**GEGEBENER TEXT**
__________________________________________________
Nacktheit, Rauchen, Polenwitze, alles heute anstößig. Muss, soll, will man vor allem warnen? Der Lästerfinger juckt – aber ein Blick in die Kommentarspalten killt jede Spottlust

Finger auf dem Trigger, pardon, dem Abzug: Otto in einfacheren Zeiten Foto: United Archives/kpa/imago

Von Uli Hannemann

Schon länger haben wir uns an die Triggerwarnungen im Vorspann internationaler Serienproduktionen gewöhnt: „Nacktheit, Gewalt, Alkoholkonsum, Rauchen, Schimpfworte, sexuelle Inhalte“ und vieles mehr.

Nun zieht auch der weltläufige WDR nach und kontextualisiert in seiner Mediathek aus der Zeit gefallene Beiträge von Otto Waalkes und Harald Schmidt mit einem Warnhinweis: „Das folgende Programm wird, als Bestandteil der Fernsehgeschichte, in seiner ursprünglichen Form gezeigt. Es enthält Passagen, die heute als diskriminierend betrachtet werden.“

Erwartungsgemäß tobt nun das betagtere Volk. Und da ich dazugehöre, grunze ich mal in Ermangelung einer rationalen Begründung aus dem Bauch heraus: Mein Ding ist das im Grunde ebenfalls nicht. Ich komme wohl nicht aus meiner alten Haut, obwohl es mich heute zuweilen mit ungläubiger Scham erfüllt, was für strukturell gegen Unten gerichtete Inhalte wir in jungen Jahren unter dem Label „lustig“ bedenkenlos durchwinkten.

Aber kann, muss, soll, will man vor allem warnen? Müssen sich nicht zum Beispiel Leute mit schweren Gewalterfahrungen, bei denen allein ein bestimmter Geruch eine PTBS eskalieren kann, von einem derart niedrigschwelligen Triggerbegriff verarscht vorkommen, wenn da gleichzeitig eine auf dem Triggerticket mitfährt, weil vorm Schwimmbad kein Schild vor gradueller Nacktheit warnt? Ist es verhältnismäßig, jede Seele vor einem Herrenwitz von Otto, einem Polenwitz von Schmidt – so outdatet und scheiße sie zum Teil zu ihrer Zeit schon waren – zu behüten, während überall um uns herum

TRIGGERTRIGGERTRIGGER

gemordet, gestorben, vergewaltigt, abgeschoben, eingesperrt wird?
__________________________________________________
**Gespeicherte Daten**
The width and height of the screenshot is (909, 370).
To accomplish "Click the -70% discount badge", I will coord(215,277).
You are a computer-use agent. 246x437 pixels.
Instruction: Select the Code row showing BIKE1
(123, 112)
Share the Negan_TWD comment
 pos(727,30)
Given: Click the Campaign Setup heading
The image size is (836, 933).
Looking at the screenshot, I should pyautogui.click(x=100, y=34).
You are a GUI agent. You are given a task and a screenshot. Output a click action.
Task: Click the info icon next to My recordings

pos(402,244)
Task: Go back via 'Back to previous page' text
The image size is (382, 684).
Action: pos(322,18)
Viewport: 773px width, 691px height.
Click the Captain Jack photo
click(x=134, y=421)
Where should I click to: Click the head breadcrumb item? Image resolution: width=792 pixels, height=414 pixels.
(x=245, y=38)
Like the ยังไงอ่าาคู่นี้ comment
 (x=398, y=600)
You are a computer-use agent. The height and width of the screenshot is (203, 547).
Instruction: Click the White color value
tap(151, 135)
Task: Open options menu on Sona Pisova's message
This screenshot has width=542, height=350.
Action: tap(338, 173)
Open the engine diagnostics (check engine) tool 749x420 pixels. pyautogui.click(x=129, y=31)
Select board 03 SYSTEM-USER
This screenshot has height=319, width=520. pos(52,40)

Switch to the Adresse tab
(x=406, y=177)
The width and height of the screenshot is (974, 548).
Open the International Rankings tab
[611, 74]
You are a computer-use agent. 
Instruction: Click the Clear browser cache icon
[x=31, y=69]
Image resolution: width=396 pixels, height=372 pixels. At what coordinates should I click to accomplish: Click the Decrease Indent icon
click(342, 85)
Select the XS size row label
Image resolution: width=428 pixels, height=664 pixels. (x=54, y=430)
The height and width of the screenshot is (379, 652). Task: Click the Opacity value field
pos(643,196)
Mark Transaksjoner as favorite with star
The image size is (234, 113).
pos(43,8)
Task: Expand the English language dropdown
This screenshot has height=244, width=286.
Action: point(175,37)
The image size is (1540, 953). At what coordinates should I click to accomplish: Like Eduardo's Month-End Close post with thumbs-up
__________________________________________________
**DEINE AUFGABEN**
**1.** Schreib aus dem Text über Triggerwarnungen die Stelle von „Nacktheit, Rauchen, Polenwitze, alles“ bis „und vieles mehr.“ Wort für Wort ab.
**2.** Führ den Text über Triggerwarnungen nach seinem letzten Satz weiter.

**ERWARTETE ERGEBNISSE**
**1.**
Nacktheit, Rauchen, Polenwitze, alles heute anstößig. Muss, soll, will man vor allem warnen? Der Lästerfinger juckt – aber ein Blick in die Kommentarspalten killt jede Spottlust

Finger auf dem Trigger, pardon, dem Abzug: Otto in einfacheren Zeiten Foto: United Archives/kpa/imago

Von Uli Hannemann

Schon länger haben wir uns an die Triggerwarnungen im Vorspann internationaler Serienproduktionen gewöhnt: „Nacktheit, Gewalt, Alkoholkonsum, Rauchen, Schimpfworte, sexuelle Inhalte“ und vieles mehr.

**2.**
Eigentlich wäre das Thema in meinen Augen übersteigerter Korrektheit für den Satiriker in mir ein Elfmeter ohne Torwart. Da jucken mir die Lästerfinger. Doch bereits ein kurzes Eintauchen in den Pfuhl des Bösen, die Kommentarspalte der Berliner Zeitung unter dem einschlägigen Artikel, killt auf der Stelle jede Spottlust. Dort wird um die Wette gegeifert als ginge es – scheiß aufs Klima – um den Untergang der Menschheit. In diese Kerbe mag ich nicht auch noch schlagen; eventuelle Zwischentöne würden sowieso übersehen, und meine Worte wie falsche Puzzleteile mit dem Hammer in das allgemeine Wutgebrüll eingepasst werden. Q. e. d.

Tausende kleine Käfer wuseln unter dem Stein hervor, den die Berliner gelüftet hat, um, vom Tageslicht aufgeschreckt, empört zu brummen: „Iran 2.0 … Gesinnungswahn … Was ist nur aus diesem Land geworden … Ausdruck einer tiefgreifenden und ungesunden Ideologisierung der Gesellschaft.“

Damit mag ich mich nicht gemeinmachen; das treibt mich gegen sämtliche Vorbehalte direkt ins woke Lager. Es hat den gleichen Effekt wie der unproportionale Umgang mit der Letzten Generation. Bis dahin relativ leidenschaftslos, spendete ich denen sofort am ersten Tag des anhebenden Terrorismusgelabers. Denn richtig zugehörig fühle ich mich zwar keiner Mannschaft, aber lieber Team Dogma als Team Arschloch.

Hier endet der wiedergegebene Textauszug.